One of the emerging tools in the realm of real time water quality monitoring is unmanned aerial vehicles, or drones. Other than water quality drones have many applications in water resources. Real time and high-resolution data gathered by drones can be used in digital twins for detecting contamination. By employing multispectral and hyperspectral sensors drones can monitor factors like water temperature, turbidity, pH levels, dissolved oxygen ,chlorophyll levels, suspended solids, nutrient concentrations and contaminants in aquatic environments. (Mabhaudhi et al., 2022). These features allow digital twins for rapid evaluation of water quality across large areas, enabling more informed and proactive management of water bodies with spatial data, which is particularly useful for identifying localized contamination sources, tracking changes over time. Drones have various different models, which can be used in water quality monitoring.
5.1 Use Cases
Digital twins have shown their potential in various applications in the water industry, including water quality management. There are examples of using digital twins for different aspects of water quality management both locally and nationwide. Norway is a pioneer to use digital twins in water quality monitoring and management. Water Quality Digital Twin of the Ocean (DTO) in Norway collects in-situ data by stationary sensor platforms in surface (buoys) and underwater (benthic). Moreover, drones collect on-demand data in the water column and DTO continuously offers real-time or near real-time data on various water quality parameters like temperature, salinity, ocean currents, turbidity, pollutants (Ocean-twin). Analytic tools and ocean and transport models process data to assess current situation or status, by analyzing the past and predicting future events. Near real-time raw or processed data is presented in the form of time-series graphs, 2D maps or in 3D space. In another case, The K-HIT system in Korea, uses sensor data and online models to optimize reservoir operations and mitigate water quality contaminations and algal blooms (Kim et al., 2020).
Conclusion
Digital twin technology has revolutionized different sectors from space science to food industry and water resources is not an exception.
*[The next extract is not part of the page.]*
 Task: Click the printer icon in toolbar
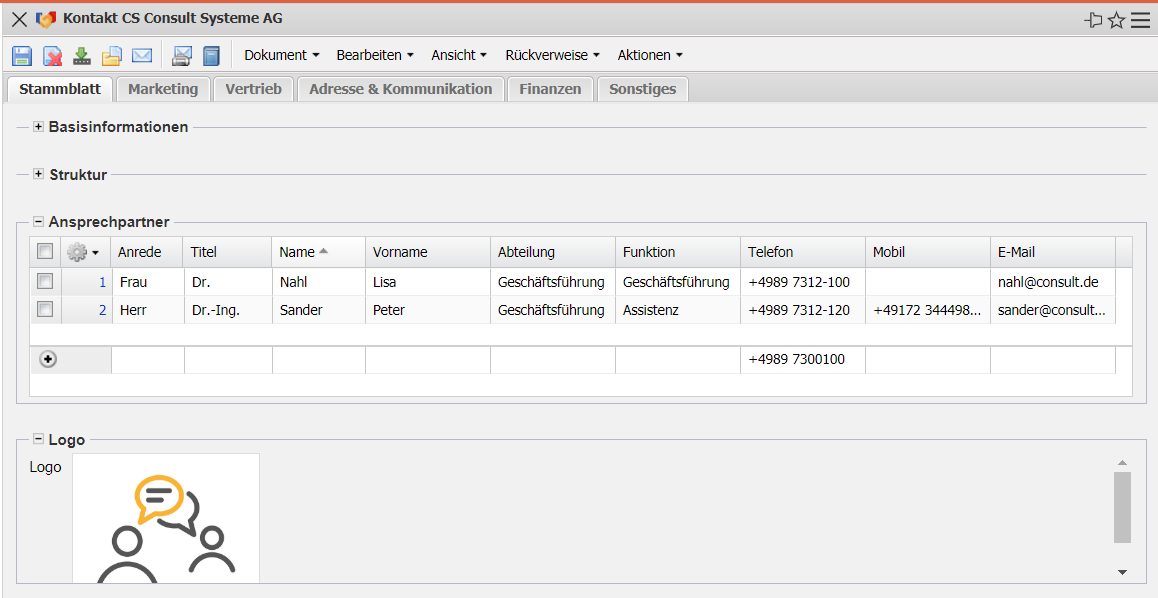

The integration of digital twins into water resource management offers revolutionary possibilities in multiple areas, enhancing the efficiency and sustainability of water distribution and supply management, flood management and predictions, water and wastewater treatment processes, groundwater monitoring and recharge by delivering real time simulations and predictive insights. Digital twins also allow for proactive management of water quality, guaranteeing adherence to regulations and identifying possible contaminants. With climate change, rising population levels, and limited resources putting more pressure on water systems, the use of digital twins emerges as a promising technology for enhancing resilience, optimizing resource management, and helping informed decision-making. Adopting digital twin technology can promote more sustainable, flexible, and economical water management practices, securing a sustainable and safe water for future both nation wide and locally.